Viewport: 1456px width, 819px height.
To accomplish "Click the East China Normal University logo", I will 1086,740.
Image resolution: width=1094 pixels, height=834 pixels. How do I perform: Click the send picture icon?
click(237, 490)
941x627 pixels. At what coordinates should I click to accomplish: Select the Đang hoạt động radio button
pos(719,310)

================================

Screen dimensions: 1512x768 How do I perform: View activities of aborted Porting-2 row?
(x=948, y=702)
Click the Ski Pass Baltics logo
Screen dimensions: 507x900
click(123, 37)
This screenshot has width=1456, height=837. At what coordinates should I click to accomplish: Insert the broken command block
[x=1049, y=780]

================================

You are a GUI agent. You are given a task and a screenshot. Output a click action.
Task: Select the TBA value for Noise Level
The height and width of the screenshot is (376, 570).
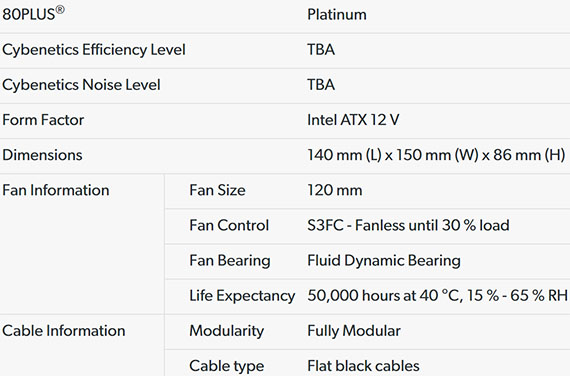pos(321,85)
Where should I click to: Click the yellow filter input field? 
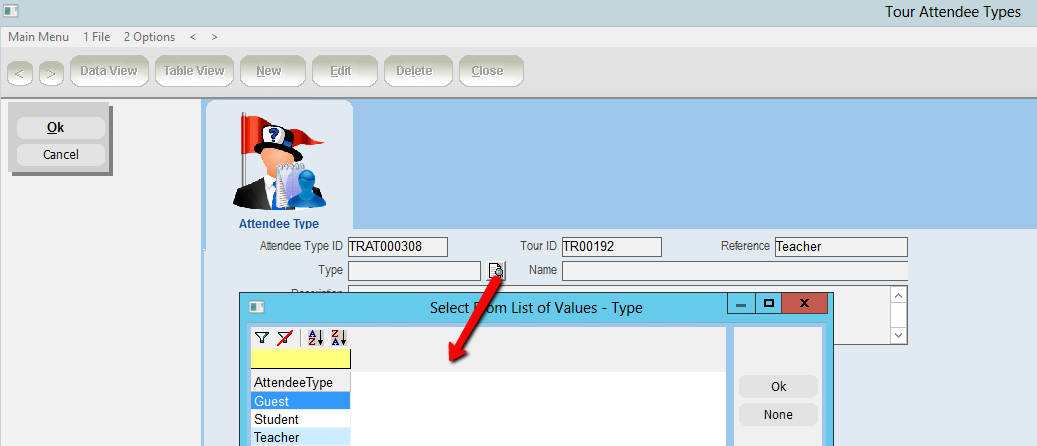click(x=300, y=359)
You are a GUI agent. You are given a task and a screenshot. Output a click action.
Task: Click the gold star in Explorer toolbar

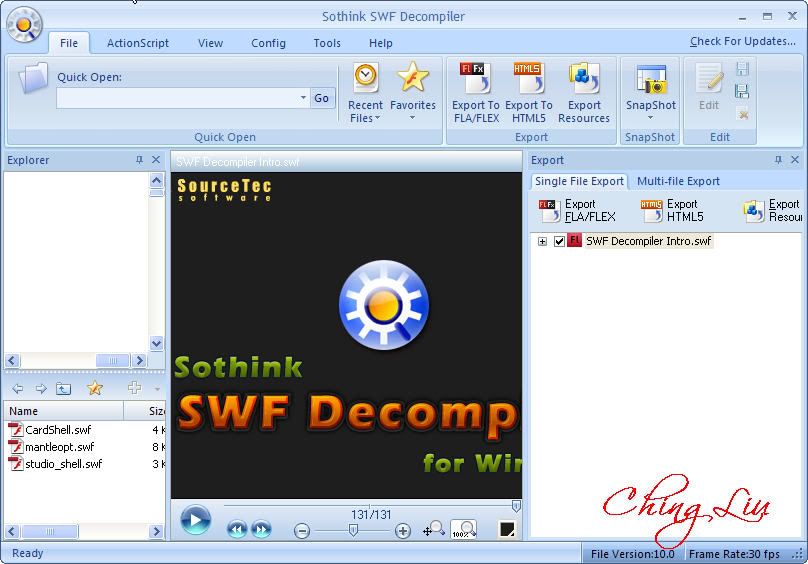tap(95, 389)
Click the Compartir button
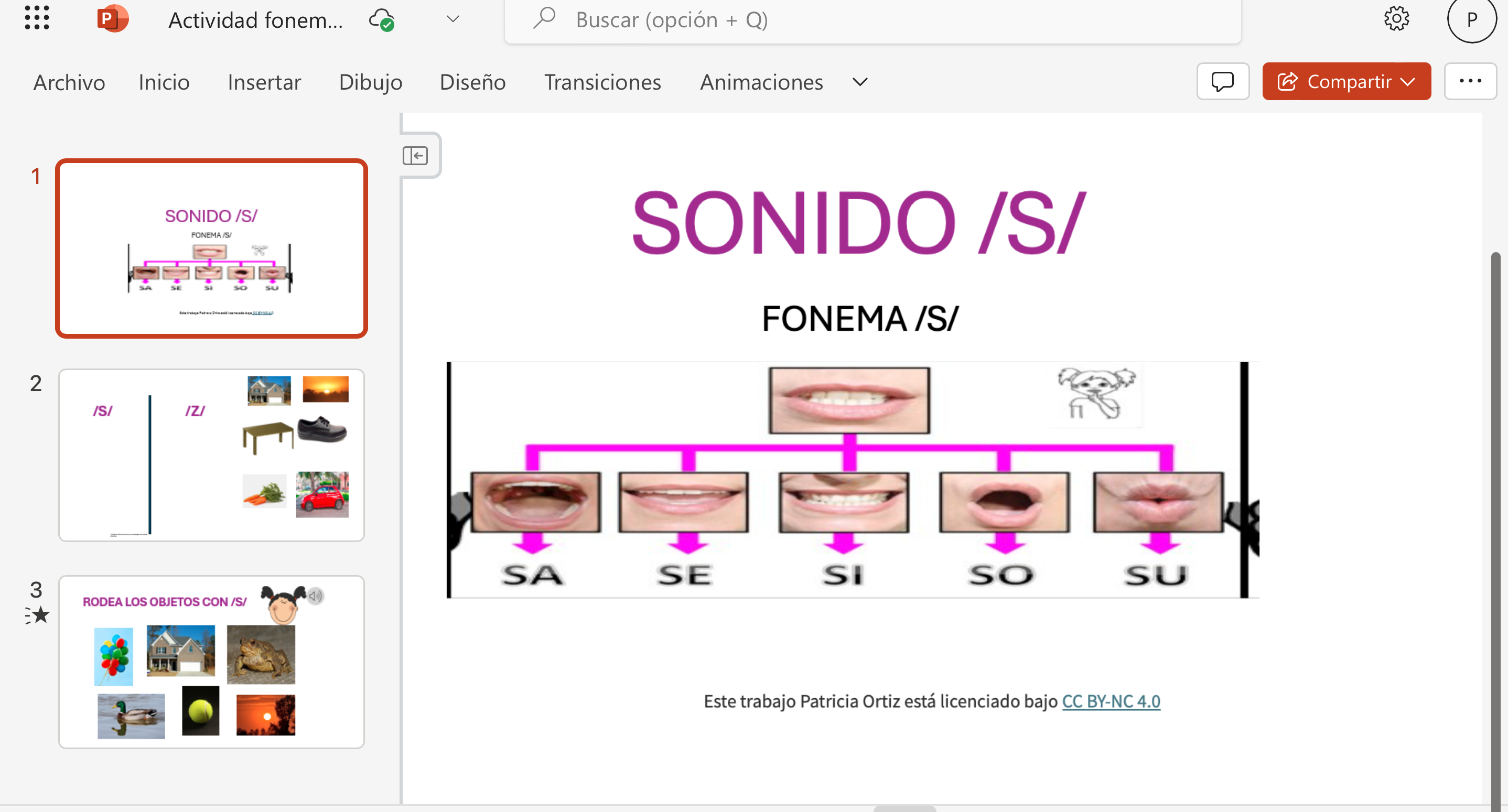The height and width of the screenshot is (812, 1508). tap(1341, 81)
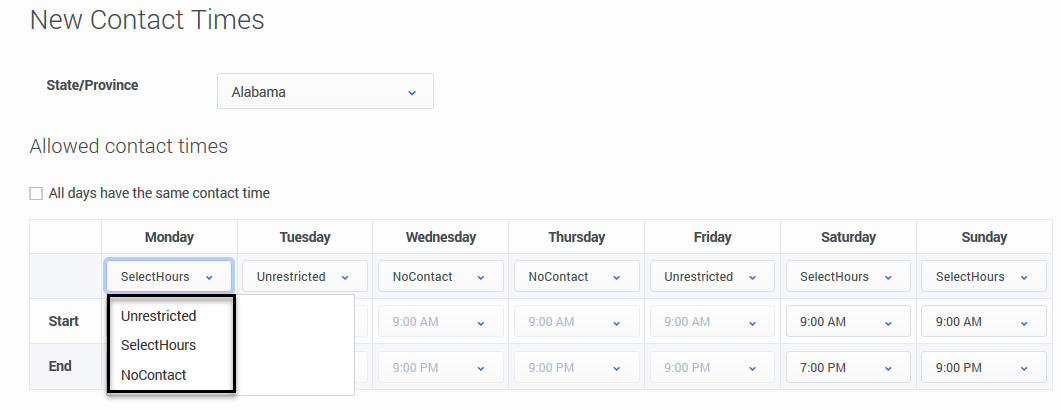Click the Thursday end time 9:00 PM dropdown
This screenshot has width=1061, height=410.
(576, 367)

================================

Instructions to follow
Pull out each line of the material above that contains the word "logo", and copy those lines unchanged.

Result of this task
To accomplish "Click the East China Normal University logo", I will 1086,740.
Click the Ski Pass Baltics logo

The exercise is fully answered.